- _DESCRIPTION OF THE TASK_
Everything from the line that has "The image size is (239, 644)." to the last line of the listing must be repeated exactly, and nothing more; omit the pictures.

- _EXCERPTED RECORDS_
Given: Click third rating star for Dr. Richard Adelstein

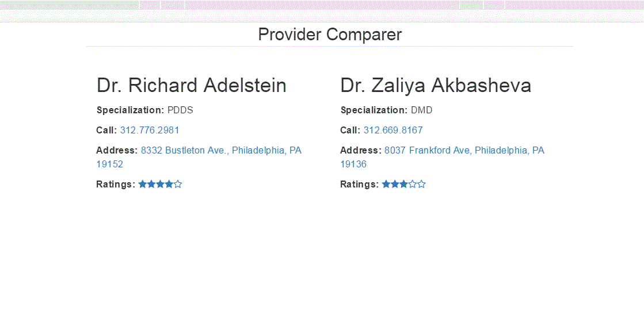Looking at the screenshot, I should coord(160,184).

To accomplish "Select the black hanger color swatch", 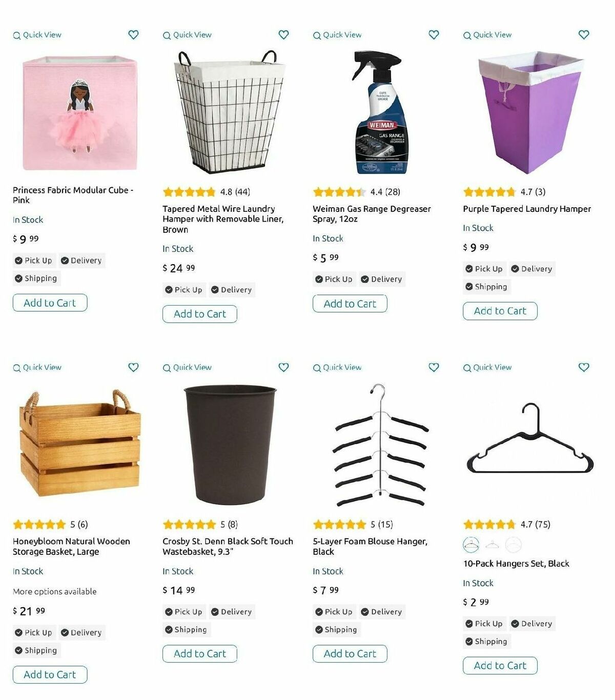I will 471,545.
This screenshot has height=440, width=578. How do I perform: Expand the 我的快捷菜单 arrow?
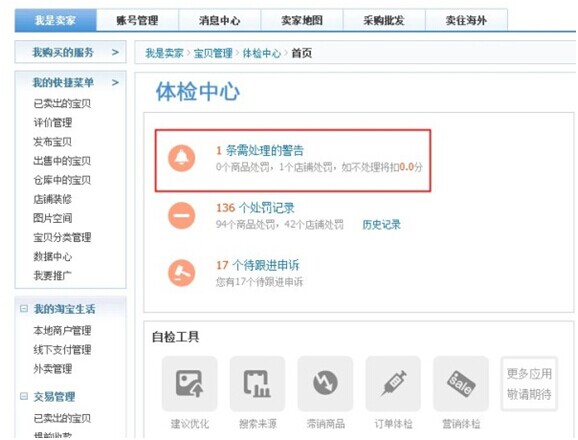pos(115,82)
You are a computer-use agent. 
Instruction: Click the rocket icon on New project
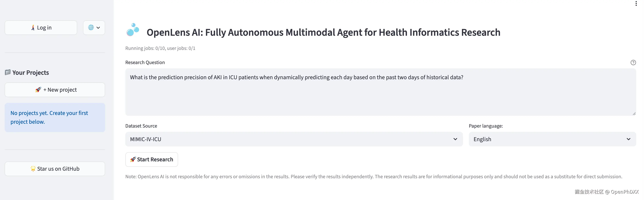coord(38,90)
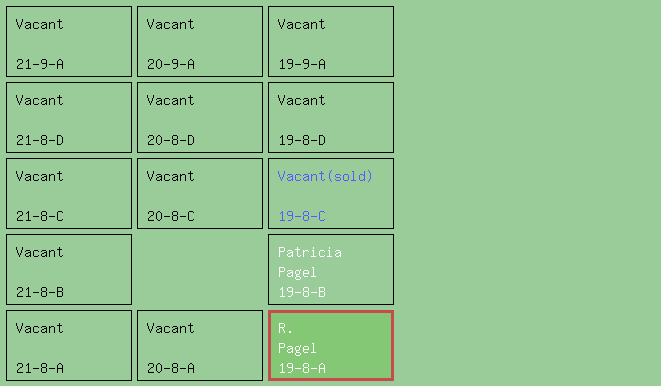Click the 20-8-A plot number label
Screen dimensions: 661x386
pyautogui.click(x=171, y=368)
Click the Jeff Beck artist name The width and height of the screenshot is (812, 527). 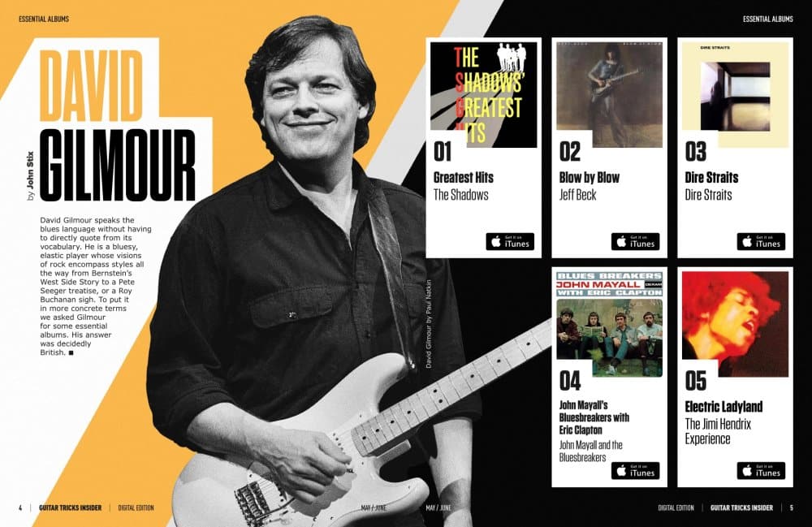pos(577,195)
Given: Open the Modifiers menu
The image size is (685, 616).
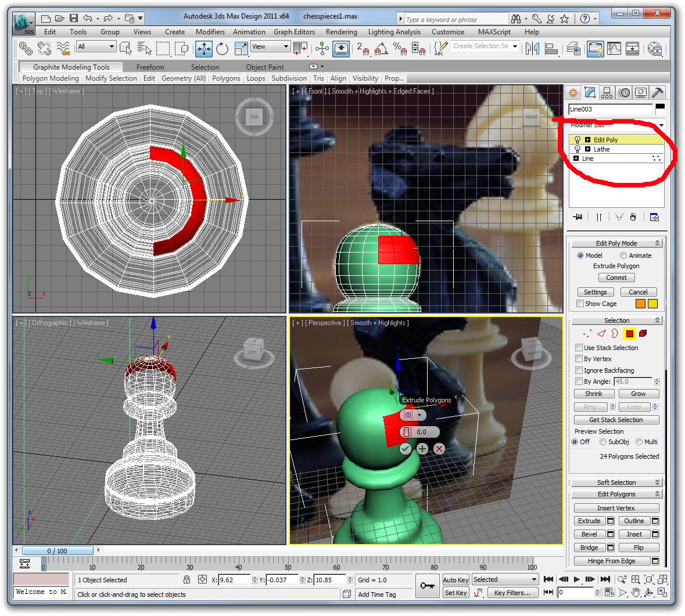Looking at the screenshot, I should pos(210,32).
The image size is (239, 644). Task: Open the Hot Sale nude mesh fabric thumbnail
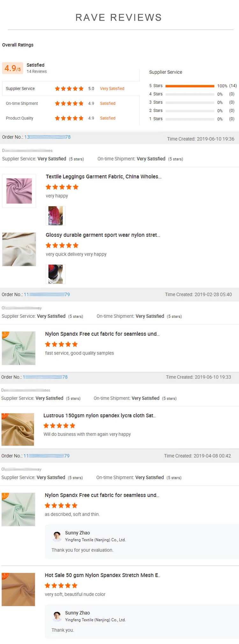tap(18, 589)
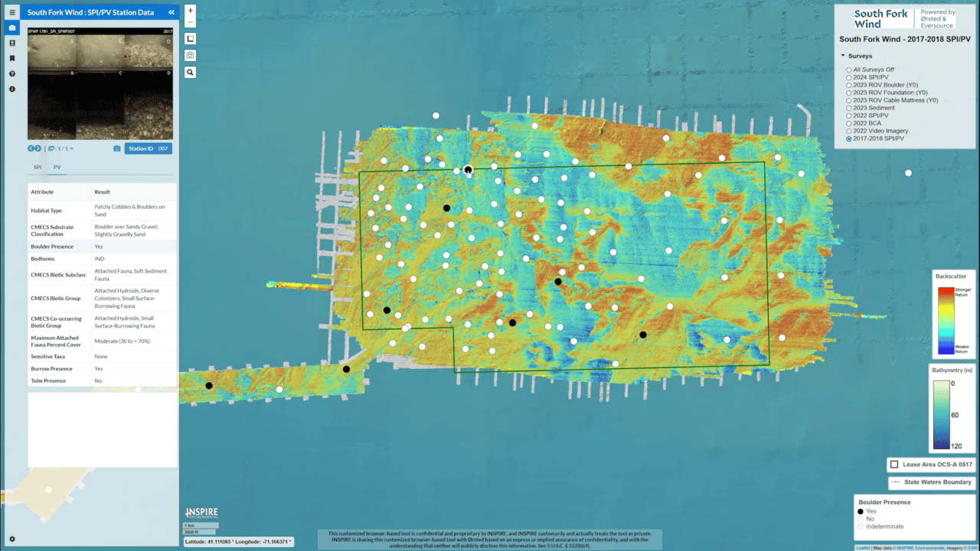Collapse the Surveys section triangle
980x551 pixels.
pos(843,56)
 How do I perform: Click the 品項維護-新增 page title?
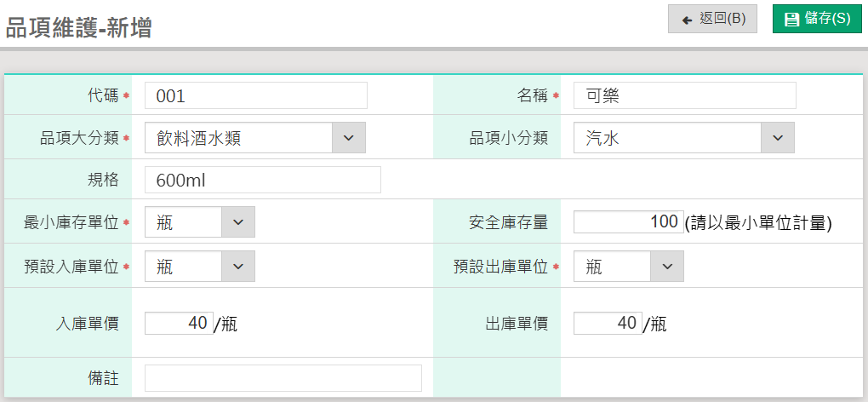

- _WRITTEN REPLY_
The image size is (239, 644). Task: Open the Hot Sale nude mesh fabric thumbnail
tap(18, 589)
Collapse the Surveys section triangle
980x551 pixels.
pos(843,56)
 How do I perform: Click the 品項維護-新增 page title?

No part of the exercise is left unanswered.